Maka arti Domba  yang dimaksudkan dalam buku tersebut adalah suluruh umat yang ada di atas Tanah Papua, termasuk para penulis  yang dengan keberanian menyuarakan akan ketakutan serigala mengecamnya. Domba umat Papua yang terlibat sebagai warga Negara NKRI, Warga Masyarakat Adat tapi juga sebagai Warga Pemgembalaan Gereja di Tanah Papua. Dan, Gembala yang dimaksudakan di sini  adalah para pendeta dan pastor yang ada di Tanah Papua khususnya. Gembala yang sedang mengembalakan domba domba di Tanah Papua atas nama Allah Bapa, Allah Putera dan Allah Roh Kudus melalui Gereja Katolik Tanah Papua dan Gereja Protestan Tanah Papua.

Tidak lupa juga arti kata Surat dan Cinta sebagai pelengkap Domba dan Gembala pada judul. Surat berarti  berupa pengantar, pemberitahuan, tugas, permintaan, perjanjian, pesanan, perintah, laporan dan putusan. Selain itu, surat juga dapat berisi peringatan, teguran, dan penghargaan. Fungsinya mencakup lima hal: sarana pemberitahuan, permintaan, buah pikiran, dan gagasan; alat bukti tertulis; alat pengingat; bukti historis; dan pedoman kerja.

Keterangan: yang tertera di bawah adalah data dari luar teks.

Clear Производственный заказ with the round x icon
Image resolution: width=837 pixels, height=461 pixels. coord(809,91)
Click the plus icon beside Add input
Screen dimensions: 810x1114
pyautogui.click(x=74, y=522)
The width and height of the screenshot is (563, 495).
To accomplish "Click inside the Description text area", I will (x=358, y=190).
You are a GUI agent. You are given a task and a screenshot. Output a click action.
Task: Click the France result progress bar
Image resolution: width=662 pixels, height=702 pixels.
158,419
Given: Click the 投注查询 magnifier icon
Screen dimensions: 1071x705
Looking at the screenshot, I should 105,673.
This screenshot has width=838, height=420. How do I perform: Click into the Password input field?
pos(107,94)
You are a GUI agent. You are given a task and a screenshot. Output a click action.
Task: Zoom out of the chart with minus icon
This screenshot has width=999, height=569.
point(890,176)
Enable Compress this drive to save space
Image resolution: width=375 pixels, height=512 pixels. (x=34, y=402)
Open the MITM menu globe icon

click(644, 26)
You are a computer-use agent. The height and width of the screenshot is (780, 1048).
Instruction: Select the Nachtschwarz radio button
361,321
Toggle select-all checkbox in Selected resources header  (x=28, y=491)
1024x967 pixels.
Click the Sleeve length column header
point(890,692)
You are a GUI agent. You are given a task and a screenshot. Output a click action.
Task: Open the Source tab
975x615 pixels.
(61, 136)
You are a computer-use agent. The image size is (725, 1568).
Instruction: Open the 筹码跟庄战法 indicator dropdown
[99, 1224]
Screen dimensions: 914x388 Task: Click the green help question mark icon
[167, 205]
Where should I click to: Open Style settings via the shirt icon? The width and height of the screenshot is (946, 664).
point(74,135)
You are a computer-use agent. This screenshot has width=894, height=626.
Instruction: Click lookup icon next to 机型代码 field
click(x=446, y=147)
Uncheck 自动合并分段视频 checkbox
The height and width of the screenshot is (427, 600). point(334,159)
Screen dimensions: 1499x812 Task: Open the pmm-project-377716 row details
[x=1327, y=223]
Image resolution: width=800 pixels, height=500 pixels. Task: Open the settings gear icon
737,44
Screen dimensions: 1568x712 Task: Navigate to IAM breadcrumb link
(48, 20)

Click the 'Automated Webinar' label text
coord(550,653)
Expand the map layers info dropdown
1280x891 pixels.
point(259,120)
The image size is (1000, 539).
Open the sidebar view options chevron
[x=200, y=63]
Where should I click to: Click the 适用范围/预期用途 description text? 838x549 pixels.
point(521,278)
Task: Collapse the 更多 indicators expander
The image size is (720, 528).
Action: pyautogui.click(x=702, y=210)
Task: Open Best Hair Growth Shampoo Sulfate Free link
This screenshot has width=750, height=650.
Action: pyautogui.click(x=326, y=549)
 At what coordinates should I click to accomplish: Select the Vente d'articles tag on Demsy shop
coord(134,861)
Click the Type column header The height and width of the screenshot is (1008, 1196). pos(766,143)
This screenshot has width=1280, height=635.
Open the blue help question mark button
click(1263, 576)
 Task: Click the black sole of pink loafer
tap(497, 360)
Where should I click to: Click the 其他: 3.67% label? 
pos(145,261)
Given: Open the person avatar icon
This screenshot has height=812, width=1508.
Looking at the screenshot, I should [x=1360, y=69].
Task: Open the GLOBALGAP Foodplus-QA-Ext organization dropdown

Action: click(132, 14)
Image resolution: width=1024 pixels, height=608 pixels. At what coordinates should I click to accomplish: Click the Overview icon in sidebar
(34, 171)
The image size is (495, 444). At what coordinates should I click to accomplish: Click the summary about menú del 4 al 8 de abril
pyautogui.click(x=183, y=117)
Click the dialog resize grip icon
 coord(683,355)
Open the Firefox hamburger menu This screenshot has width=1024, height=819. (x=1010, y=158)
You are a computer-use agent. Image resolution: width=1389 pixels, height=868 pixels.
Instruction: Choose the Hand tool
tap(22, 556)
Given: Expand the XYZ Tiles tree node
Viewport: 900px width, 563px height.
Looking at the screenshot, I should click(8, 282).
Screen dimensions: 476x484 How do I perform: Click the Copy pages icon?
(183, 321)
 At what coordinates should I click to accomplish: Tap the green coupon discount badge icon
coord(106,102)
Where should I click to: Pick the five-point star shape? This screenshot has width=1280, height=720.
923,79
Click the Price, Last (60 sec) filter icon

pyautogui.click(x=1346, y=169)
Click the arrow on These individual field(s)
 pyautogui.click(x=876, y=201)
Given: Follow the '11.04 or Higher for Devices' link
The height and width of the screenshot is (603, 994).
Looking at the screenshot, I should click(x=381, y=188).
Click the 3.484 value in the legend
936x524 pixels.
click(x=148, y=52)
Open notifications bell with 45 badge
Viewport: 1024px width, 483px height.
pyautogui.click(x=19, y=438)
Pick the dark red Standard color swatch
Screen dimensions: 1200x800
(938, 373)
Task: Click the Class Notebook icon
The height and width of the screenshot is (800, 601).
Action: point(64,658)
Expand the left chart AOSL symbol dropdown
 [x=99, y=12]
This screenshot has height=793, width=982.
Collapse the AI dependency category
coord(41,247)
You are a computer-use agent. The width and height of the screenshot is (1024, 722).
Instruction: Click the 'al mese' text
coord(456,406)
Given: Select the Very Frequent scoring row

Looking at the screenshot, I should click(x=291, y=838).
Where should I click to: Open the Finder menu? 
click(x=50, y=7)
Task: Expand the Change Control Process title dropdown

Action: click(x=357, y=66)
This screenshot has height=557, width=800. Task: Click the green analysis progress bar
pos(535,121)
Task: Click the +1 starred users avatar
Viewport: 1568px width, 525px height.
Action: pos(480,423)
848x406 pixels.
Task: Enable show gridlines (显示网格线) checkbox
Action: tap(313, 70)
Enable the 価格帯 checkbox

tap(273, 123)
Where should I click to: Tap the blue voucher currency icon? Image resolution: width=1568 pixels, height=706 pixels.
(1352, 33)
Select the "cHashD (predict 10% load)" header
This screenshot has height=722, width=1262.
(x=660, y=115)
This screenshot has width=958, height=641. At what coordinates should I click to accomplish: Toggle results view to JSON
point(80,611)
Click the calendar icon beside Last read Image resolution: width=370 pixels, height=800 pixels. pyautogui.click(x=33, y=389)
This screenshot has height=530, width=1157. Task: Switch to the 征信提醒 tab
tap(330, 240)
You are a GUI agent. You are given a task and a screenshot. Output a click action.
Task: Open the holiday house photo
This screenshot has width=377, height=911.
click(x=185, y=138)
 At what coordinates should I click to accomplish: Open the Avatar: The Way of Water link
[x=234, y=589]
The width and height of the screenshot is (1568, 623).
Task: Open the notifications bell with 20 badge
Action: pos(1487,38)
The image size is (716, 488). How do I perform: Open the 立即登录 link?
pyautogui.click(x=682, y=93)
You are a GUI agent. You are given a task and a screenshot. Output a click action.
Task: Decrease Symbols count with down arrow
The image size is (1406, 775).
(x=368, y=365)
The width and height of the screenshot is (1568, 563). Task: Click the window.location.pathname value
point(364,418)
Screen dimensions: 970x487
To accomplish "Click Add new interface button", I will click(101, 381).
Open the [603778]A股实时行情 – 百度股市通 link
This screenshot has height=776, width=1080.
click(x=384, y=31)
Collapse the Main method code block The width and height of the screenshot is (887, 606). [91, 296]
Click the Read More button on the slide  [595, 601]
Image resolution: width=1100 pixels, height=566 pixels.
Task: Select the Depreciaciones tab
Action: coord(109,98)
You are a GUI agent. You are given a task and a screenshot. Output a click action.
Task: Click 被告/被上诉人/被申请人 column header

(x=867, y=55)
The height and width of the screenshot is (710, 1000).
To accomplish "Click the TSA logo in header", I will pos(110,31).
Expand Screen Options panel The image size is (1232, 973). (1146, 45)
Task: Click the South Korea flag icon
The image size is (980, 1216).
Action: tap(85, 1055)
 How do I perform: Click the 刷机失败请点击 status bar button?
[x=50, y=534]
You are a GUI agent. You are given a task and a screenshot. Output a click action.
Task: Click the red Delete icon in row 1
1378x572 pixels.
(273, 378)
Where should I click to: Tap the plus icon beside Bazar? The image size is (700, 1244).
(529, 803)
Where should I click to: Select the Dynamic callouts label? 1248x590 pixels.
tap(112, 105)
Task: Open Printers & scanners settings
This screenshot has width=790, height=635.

Hal demikian melalui buku Surat Cinta Domba kepada Kepada Gembala di Tanah Papua ini dialamatkan.

Bagian Ketiga : Posisi Suara Domba Kepada Gembala

Lalu posisi apa yang melandasi domba-domba dengan pergumulan-pergulan dalam buku itu? Atau apa posisi suara domba sebagai umat/jemaat? singkatnya apa  posisi surat cinta domba terhadap Gembalanya?

Posisi  para penulis buku “Surat Cinta Domba Kepada Gembala di Tanah Papua” (84 orang) adalah sudah jelas, yang pertama mereka merupakan reprsentasi anak asli dari 225 suku  di tujuh Wilayah adat Papua, yaitu Mamta, Saereri, Animha, Lapago, Meepago, Domberai, Bomberai yang Gereja-Gereja Papua saat ini sedang mengembalakan suku-suku itu di atas tanahnya. Kedua, mereka merupakan penduduk asli Papua dalam pemerintahan 2 Provinsi ( 5 Provinsi belum sah untuk disebutkan), yaitu Provinsi Papua dan Provinsi Papua Barat yang juga Gereja hadir merasakan hiruk-pikuk perkembangan sosial kemasyarakatannya. Ketiga, mereka merupakan umat/jemaat yang  dibabtis dalam nama Allah Bapa, Allah Putera, dan Allah Roh Kudus atas meterai (alter crisiti, istilah Katolik) yaitu tangan Gembala-Gembala oleh Gereja-Gereja Papua, yang hendak Gembala sendiri mengakui mereka sebagai domba.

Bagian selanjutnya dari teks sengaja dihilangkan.